Pour les investisseurs, vérifier les indicateurs des obligations ESG ne consiste pas seulement à résoudre les problèmes concernant le greenwashing. Il s’agit aussi de veiller à ce que l’allocation de capitaux soit conforme aux valeurs et aux objectifs à plus long terme des détenteurs et des gérants d’actifs.

« Si nous considérons les obligations ESG comme un mécanisme important pour canaliser les ressources financières permettant de s’attaquer aux problèmes climatiques ou environnementaux, nous devons, en tant qu’investisseurs, agir de manière responsable et nous assurer que ces obligations vertes sélectionnées financent effectivement des projets réellement verts », explique Gino Beteta Vejarano. « Nous devons également veiller à éviter les projets ou les obligations vertes qui n’ont aucun impact positif sur l’environnement ou sur la société.

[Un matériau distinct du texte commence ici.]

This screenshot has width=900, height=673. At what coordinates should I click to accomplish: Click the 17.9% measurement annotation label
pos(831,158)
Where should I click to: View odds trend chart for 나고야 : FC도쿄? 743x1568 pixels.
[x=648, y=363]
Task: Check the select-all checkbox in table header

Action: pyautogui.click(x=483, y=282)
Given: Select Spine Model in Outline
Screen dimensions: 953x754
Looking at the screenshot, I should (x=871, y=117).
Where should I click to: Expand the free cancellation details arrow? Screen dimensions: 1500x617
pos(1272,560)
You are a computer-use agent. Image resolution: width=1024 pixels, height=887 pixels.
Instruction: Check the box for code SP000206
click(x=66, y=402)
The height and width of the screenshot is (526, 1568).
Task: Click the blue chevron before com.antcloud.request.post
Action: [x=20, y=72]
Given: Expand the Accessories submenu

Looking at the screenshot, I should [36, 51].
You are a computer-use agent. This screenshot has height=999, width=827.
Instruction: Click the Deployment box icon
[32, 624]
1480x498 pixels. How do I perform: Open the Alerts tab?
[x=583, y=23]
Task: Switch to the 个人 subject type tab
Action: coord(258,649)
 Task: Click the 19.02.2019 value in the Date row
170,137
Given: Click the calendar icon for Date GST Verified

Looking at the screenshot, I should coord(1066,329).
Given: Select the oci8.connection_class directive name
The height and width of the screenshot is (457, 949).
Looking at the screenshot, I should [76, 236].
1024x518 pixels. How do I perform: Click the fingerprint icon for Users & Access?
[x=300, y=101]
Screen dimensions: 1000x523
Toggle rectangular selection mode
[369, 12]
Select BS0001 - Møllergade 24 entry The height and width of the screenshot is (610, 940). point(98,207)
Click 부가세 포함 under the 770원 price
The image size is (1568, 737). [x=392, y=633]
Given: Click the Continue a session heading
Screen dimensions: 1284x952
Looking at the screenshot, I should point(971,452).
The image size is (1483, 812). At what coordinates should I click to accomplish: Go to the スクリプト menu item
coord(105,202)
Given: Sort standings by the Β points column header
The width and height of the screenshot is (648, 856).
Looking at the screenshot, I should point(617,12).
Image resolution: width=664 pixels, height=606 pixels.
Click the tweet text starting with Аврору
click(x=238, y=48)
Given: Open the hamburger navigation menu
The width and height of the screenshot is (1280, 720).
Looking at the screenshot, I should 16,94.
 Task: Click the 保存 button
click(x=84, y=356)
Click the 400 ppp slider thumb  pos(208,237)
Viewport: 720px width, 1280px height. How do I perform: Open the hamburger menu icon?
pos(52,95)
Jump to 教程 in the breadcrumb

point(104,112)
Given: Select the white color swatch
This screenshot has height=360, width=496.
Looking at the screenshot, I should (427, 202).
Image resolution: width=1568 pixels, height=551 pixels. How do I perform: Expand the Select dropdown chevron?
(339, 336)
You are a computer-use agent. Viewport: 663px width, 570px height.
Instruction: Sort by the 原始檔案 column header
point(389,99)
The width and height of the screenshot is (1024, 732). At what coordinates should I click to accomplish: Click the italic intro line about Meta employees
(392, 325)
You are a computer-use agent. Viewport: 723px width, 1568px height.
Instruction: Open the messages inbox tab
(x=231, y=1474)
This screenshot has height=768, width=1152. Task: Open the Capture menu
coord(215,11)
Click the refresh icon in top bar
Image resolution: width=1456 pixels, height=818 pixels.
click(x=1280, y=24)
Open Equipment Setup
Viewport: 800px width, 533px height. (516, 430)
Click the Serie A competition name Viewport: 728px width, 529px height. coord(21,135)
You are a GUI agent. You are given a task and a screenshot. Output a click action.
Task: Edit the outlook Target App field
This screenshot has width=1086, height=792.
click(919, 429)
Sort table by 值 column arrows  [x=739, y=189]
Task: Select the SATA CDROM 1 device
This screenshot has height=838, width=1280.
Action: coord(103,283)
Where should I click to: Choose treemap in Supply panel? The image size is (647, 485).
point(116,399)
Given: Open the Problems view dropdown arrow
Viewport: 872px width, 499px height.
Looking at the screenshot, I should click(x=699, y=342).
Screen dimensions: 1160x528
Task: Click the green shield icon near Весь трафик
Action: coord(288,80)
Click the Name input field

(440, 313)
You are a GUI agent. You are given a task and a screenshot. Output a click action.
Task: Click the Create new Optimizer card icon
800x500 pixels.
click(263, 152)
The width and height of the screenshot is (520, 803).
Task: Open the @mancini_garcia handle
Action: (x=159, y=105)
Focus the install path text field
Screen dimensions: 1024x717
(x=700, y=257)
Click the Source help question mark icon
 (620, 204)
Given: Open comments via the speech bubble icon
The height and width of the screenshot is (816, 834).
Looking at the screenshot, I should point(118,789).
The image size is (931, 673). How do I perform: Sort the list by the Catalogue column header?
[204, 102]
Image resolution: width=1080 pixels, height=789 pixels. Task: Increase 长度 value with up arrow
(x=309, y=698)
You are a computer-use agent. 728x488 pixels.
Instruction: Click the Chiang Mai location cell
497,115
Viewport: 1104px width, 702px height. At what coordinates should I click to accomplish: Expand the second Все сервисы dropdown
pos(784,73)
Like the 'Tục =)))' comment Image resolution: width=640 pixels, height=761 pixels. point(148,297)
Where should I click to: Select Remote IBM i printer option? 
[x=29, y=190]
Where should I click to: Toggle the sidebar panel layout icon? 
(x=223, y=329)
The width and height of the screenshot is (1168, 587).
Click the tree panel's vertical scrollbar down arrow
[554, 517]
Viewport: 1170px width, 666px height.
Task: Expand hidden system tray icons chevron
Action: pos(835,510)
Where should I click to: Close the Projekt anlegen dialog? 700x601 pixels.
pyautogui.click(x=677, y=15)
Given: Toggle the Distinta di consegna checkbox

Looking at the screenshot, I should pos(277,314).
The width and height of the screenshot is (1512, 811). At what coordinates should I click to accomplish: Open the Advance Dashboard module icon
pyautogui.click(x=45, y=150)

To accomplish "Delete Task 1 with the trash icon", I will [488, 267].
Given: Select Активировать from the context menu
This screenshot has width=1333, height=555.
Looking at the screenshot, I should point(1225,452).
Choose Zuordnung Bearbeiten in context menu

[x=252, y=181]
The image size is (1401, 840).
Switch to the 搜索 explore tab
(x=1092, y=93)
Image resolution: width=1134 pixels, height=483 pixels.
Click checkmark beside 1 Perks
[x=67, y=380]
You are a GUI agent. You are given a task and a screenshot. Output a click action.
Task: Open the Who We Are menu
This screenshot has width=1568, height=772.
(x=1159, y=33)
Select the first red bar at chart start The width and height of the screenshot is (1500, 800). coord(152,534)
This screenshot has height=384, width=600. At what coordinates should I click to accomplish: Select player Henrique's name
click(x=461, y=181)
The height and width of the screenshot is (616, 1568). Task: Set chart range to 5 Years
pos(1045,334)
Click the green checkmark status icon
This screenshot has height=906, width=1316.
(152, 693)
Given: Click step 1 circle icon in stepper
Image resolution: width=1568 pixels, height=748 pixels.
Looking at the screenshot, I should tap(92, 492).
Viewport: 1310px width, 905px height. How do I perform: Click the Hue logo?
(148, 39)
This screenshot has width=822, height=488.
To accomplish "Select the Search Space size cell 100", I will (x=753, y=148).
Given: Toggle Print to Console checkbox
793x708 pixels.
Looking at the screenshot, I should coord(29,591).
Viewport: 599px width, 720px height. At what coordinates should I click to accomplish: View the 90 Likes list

Je pense que c’est notre devoir. »

L’efficacité obtenue grâce à l’allocation ciblée des capitaux revêt une importance particulière dans des situations où les obligations ESG permettent aux investisseurs de s’attaquer à de gros problèmes qui semblent insurmontables. « Sur les marchés émergents et dans une région telle que l’Asie, où l’on admet qu’il y a de nombreux problèmes à résoudre, il est logique de suivre une voie de financement qui circonscrit l’utilisation du produit. Cela permet de s’affranchir du problème de la correction nécessaire de l’ensemble de l’entreprise ou du pays », explique Thu Ha Chow, gérante de portefeuille de Robeco Sustainable Asian Bonds. « Les investisseurs peuvent ainsi isoler les performances, le risque et l’impact. Tant que les structures sont correctes, nous pouvons préserver nos investissements. »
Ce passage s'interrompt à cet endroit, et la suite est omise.